TEXT ZUR PRÜFUNG:
------------------------------

3.4Ethik der Königsherrschaft

Die Orientierung der Gottesherrschaft auf den Alltag einfacher Frauen und Männer ist die unverwechselbare Besonderheit der Reich-Gottes-Verkündigung Jesu. Sie verzichtet auf Aussagen, die sich an gesellschaftliche Hierarchien anlehnen oder die Elitenkonstruktion des judäischen und galiläischen Judentums positiv aufnehmen, indem Repräsentanten der Elite wie Richter, Priester, Mitglieder der hohepriesterlichen oder herodianischen Familie als fürsorgliche Eliterepräsentanten thematisiert werden. Jesus folgt darin der Tradition der biblischen Armentheologie, die vom Ergehen der Frommen und Gerechten angesichts einer Gesellschaft, in der andere Kriterien wie Gewalt, Macht und Ansehen den Ausschlag geben, berichtet. Diese Grundentscheidungen in der Reich-Gottes-Verkündigung wirken sich auch auf die ethischen Forderungen Jesu aus.

Die Ethik Jesu ist in Bildworten gefasst. Das Bildwort ist eine Form der uneigentlichen Rede. Es sagt etwas im Bild, meint aber in der Sache etwas anderes. Das Gesagte (gr. rhema; ῥῆμα) wird auf einen bekannten Sachverhalt bezogen (gr. thema; θέμα), um eine neue Aussage zu machen. Bildworte arbeiten sprachlich an Wirklichkeitswahrnehmungen und Erfahrungen, um sie zu beeinflussen, zu verändern und für neue Wirklichkeitswahrnehmungen und Erfahrungen aufzuschließen. Bildworte haben demnach eine reflexive Struktur und bieten denjenigen, die sich ihrer Botschaft aussetzen, eine selbstreflexive Haltung an. Die Bildworte Jesu wollen für die Wirklichkeit der Gottesherrschaft aufschließen, indem sie die Reflexion der Wirklichkeit einfordern und die Adressaten zur Selbstreflexion nötigen.

------------------------------

BEREITGESTELLTE DATEN:
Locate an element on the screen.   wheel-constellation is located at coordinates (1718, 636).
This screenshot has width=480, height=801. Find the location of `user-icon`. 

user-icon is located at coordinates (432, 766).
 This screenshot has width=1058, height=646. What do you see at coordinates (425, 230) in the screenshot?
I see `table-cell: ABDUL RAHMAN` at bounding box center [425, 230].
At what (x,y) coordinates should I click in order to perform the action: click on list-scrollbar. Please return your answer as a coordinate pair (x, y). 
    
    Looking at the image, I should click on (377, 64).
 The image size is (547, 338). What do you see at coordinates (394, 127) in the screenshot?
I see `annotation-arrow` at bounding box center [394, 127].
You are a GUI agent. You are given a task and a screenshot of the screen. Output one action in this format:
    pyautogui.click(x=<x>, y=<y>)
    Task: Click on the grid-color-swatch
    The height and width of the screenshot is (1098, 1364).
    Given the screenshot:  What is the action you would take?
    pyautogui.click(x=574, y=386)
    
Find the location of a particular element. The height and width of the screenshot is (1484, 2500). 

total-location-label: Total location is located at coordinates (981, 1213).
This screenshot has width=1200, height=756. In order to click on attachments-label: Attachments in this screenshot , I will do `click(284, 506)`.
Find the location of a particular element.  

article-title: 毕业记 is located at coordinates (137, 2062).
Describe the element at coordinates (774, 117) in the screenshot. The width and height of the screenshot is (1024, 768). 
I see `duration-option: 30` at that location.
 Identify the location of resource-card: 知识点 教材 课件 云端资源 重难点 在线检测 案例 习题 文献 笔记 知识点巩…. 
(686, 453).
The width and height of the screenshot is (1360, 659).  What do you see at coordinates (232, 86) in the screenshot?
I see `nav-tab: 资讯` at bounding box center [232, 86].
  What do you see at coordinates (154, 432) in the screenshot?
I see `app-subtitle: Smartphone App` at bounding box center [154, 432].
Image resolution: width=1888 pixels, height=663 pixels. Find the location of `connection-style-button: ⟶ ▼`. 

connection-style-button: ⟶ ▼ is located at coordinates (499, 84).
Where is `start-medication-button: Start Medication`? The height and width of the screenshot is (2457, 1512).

------------------------------

AUFGABE: Gib aus dem Text über die Ethik der Königsherrschaft die Stelle von „Die Orientierung der“ bis einschließlich „Forderungen Jesu aus.“ wortgetreu wieder.

ERWARTETE ANTWORT:
Die Orientierung der Gottesherrschaft auf den Alltag einfacher Frauen und Männer ist die unverwechselbare Besonderheit der Reich-Gottes-Verkündigung Jesu. Sie verzichtet auf Aussagen, die sich an gesellschaftliche Hierarchien anlehnen oder die Elitenkonstruktion des judäischen und galiläischen Judentums positiv aufnehmen, indem Repräsentanten der Elite wie Richter, Priester, Mitglieder der hohepriesterlichen oder herodianischen Familie als fürsorgliche Eliterepräsentanten thematisiert werden. Jesus folgt darin der Tradition der biblischen Armentheologie, die vom Ergehen der Frommen und Gerechten angesichts einer Gesellschaft, in der andere Kriterien wie Gewalt, Macht und Ansehen den Ausschlag geben, berichtet. Diese Grundentscheidungen in der Reich-Gottes-Verkündigung wirken sich auch auf die ethischen Forderungen Jesu aus.